Plasma free fatty acid levels influence Zn2+-dependent histidine-rich glycoprotein-heparin interactions via an allosteric switch on serum albumin

Abstract

Background: Histidine-rich glycoprotein (HRG) regulates coagulation, through its ability to bind and neutralize heparins. HRG associates with zinc ions (Zn2+) to stimulate HRG-heparin complex formation. Under normal conditions the majority of plasma Zn2+ associates with human serum albumin (HSA).
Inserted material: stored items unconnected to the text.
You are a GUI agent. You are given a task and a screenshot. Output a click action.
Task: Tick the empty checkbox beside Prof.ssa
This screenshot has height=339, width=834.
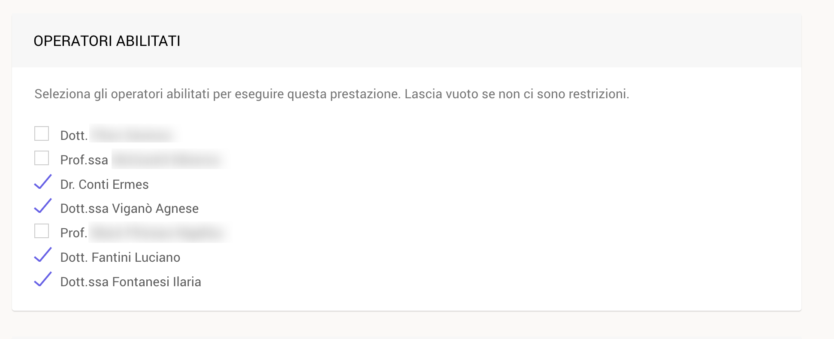point(42,158)
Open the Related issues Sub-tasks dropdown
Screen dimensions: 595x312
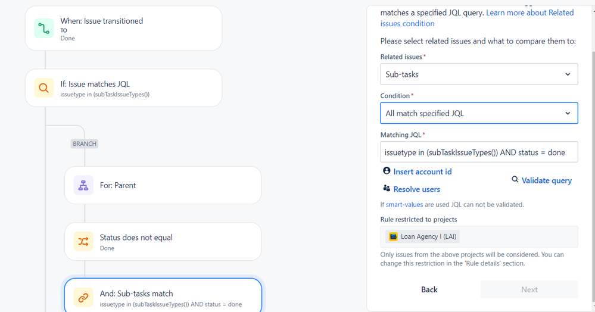[479, 74]
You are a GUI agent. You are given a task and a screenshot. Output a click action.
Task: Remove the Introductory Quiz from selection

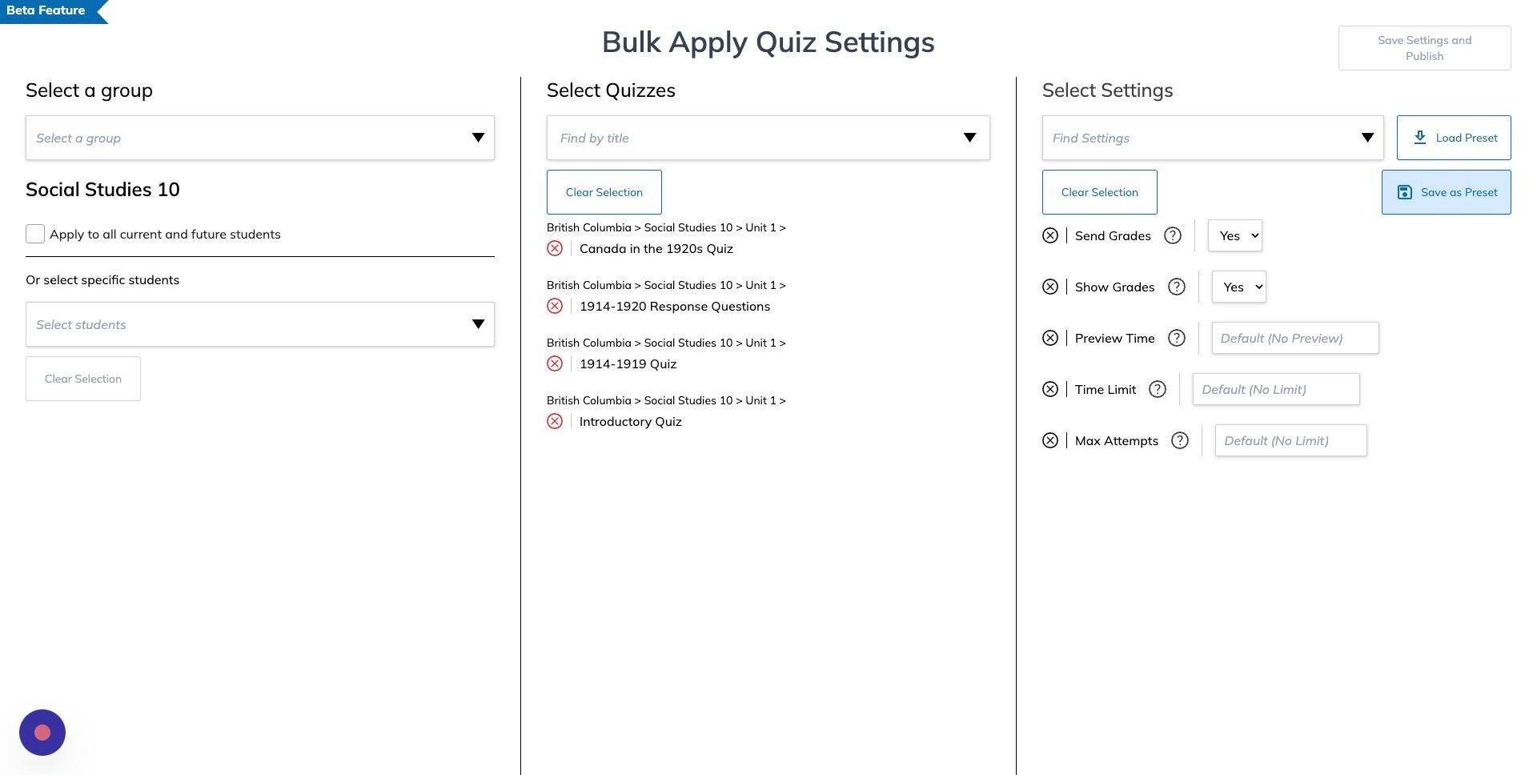[x=555, y=421]
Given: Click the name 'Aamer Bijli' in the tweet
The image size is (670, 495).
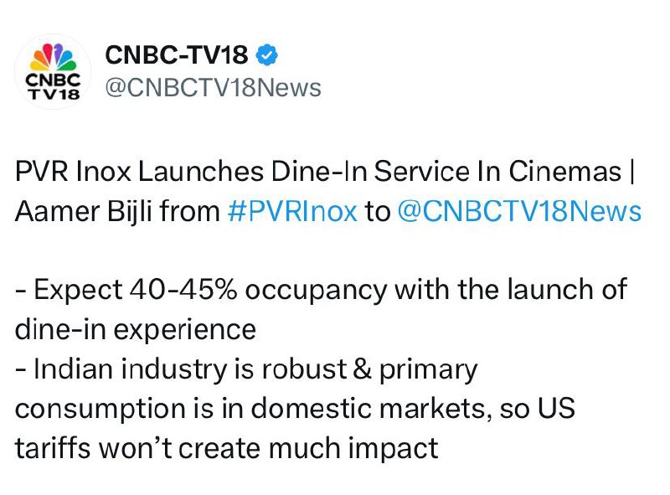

However, free fatty acids (FFA) allosterically disrupt Zn2+ binding to HSA. Thus high levels of circulatory FFA, as are associated with diabetes, obesity and cancer, may increase the proportion of plasma Zn2+ associated with HRG contributing to an increased risk of thrombotic disease. Objectives: The aims were to characterize Zn2+ binding by HRG, examine the influence FFA have on Zn2+ binding by HSA and establish whether FFA-mediated displacement of Zn2+ from HSA may influence HRG-heparin complex formation. Methods: Zn2+ binding to HRG and to HSA in the presence of different FFA (myristate) concentrations were examined by isothermal titration calorimetry (ITC) and the formation of HRG-heparin complexes in the presence of different Zn2+ concentrations by both ITC and an ELISA-based assay. Results and conclusions: We reveal that HRG possesses 10 Zn2+ sites (K´=1.63 x 105) and that cumulative binding of FFA to HSA perturbed its ability to bind Zn2+. Also Zn2+ binding was shown to increase the affinity by which HRG interacts with unfractionated heparins but has no effect upon its interaction with low molecular weight heparin (ca. 6850 kDa). Speciation modeling of plasma Zn2+ based upon the data obtained suggests that FFA-mediated displacement of Zn2+ from serum albumin would be likely to contribute to the development of thrombotic complications in individuals with high plasma FFA levels.